This. If I'm not careful, seeing/smelling vomit can turn me into a sympathy puker. Heck of a problem for an EMT to have..... :lol:


----------



## Veneficus (Aug 20, 2012)

firstshirt said:


> This. If I'm not careful, seeing/smelling vomit can turn me into a sympathy puker. Heck of a problem for an EMT to have..... :lol:



Don't worry about it.

The best medic I have ever met is a sympathy puker. I wouldn't know 1/2 of what I do and couldn't do 1/3 of it were it not for his mentoring.


----------



## MrJones (Aug 20, 2012)

Veneficus said:


> Don't worry about it.
> 
> The best medic I have ever met is a sympathy puker. I wouldn't know 1/2 of what I do and couldn't do 1/3 of it were it not for his mentoring.



Oh, I'm not worried about it - it is what it is. Does make for some interesting encounters, though. Besides, as a relatively new EMT I'm hoping that more frequent exposure will help to eventually desensitize me. Sort of like the OP was referring to with blood.


----------



## lateralligator (Aug 20, 2012)

Interesting responses! Good thread. Thanks.


----------



## titmouse (Aug 20, 2012)

As i started learning about the human system I find blood to be interesting. What would bother is if its pathogenic as stated before.


----------



## VFlutter (Aug 20, 2012)

I have a friend in nursing school with me who is deathly afraid of needles. She literally shakes and passes out during sim labs just holding one. She is incredibly smart and would make a fantastic nurse however I do not see how she will be able to do her job if she can not get over that fear. 

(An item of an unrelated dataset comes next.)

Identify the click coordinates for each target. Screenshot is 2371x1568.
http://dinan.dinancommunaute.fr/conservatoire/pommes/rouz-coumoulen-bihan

I never had a problem with blood, guts, vomit, etc. Sometimes the smells do get to me (Ex. GI bleed / C diff) but not enough to stop me from doing my job. If you are not comfortable with trauma there are a lot of websites out there with tons of pictures of accidents, GSW and stuff that you can look through and get used to. It may help to get used to seeing pictures before you see it in real life.


----------



## titmouse (Aug 20, 2012)

Bestgore... Beside all the really cruel stuff the medical section is cool.


----------



## CANDawg (Aug 20, 2012)

I've never had an issue with blood. Even as a kid if I had to have blood taken I was more interested by how they did it and what it looked like than how it felt. I still find myself watching when I get blood taken. 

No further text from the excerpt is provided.